Identifying patient challenges with social determinants of health is the foundation of the care coordination strategy. Multiple Medicare ACOs develop and use paper- or EHR-based assessments to pinpoint social determinants of health and communicate the information to clinicians. Providers can use the information at the point of care to develop more appropriate treatment plans and connect patients to community resources.

Technology is vital to helping providers connect patient to community resources. Technology is streamlining referrals at the point of care for some Medicare ACOs, allowing clinicians and care coordinators to identify and make direct referrals to community partners.

For example, one ACO added a link in staff computers to a community organization that addresses food insecurity. Another ACO built referral capabilities into its EHR system.

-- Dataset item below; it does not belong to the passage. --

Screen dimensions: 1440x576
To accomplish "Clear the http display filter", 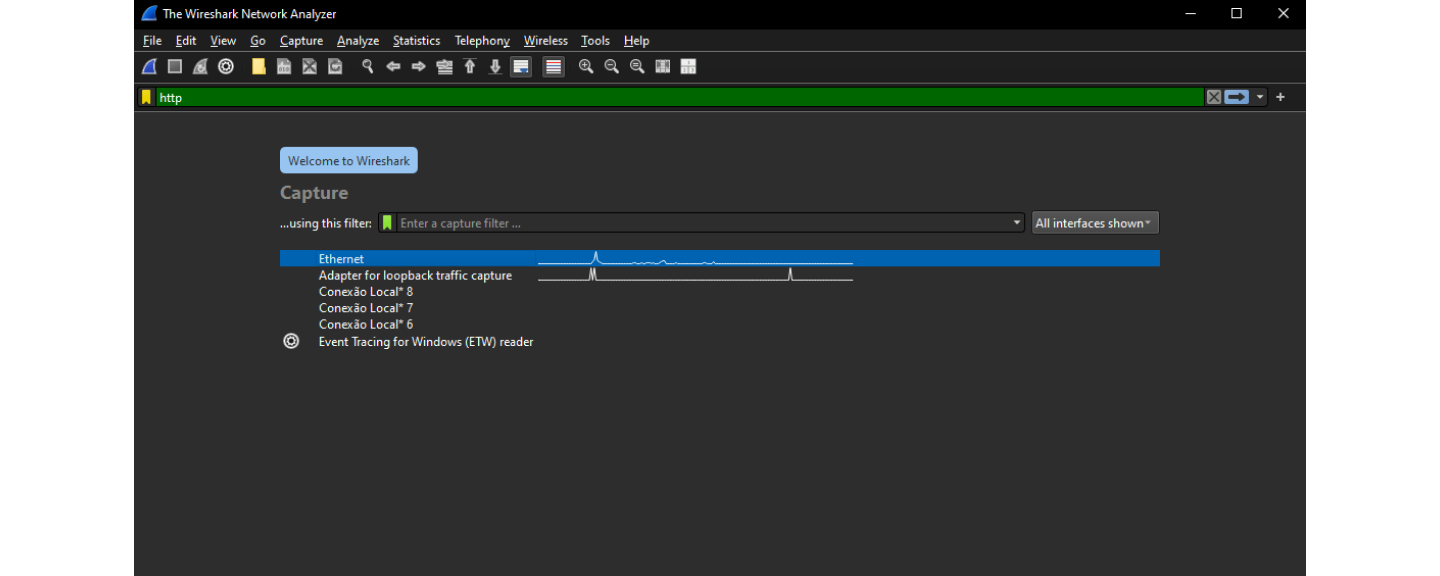I will (1214, 97).
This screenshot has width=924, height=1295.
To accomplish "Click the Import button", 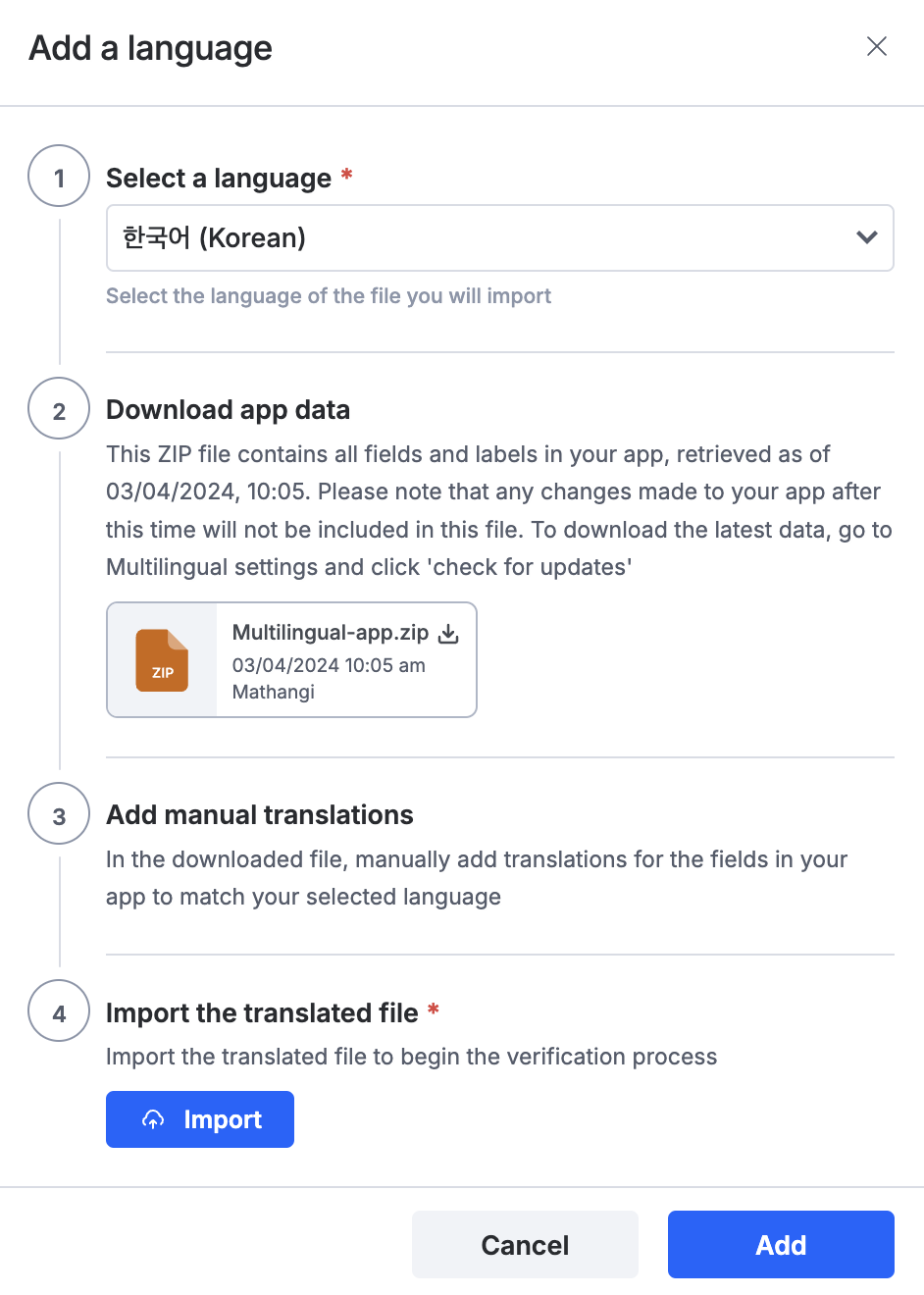I will 200,1119.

Additionally, successful Medicare ACOs are establishing partnerships with community resources to better coordinate care for patients with social determinants of health challenges. The organizations are working with area agencies on aging, local housing coalitions, food banks, and other community organizations to facilitate referrals and develop interventions that can meet patient needs.

Addressing social determinants of health, improving chronic care management, shifting care to the home, and other care coordination strategies are vital to Medicare ACO success, especially as CMS pushes organizations to assume downside financial risk.

Ensuring Medicare ACOs have strategies in place to improve care coordination will help the organizations avoid financial losses.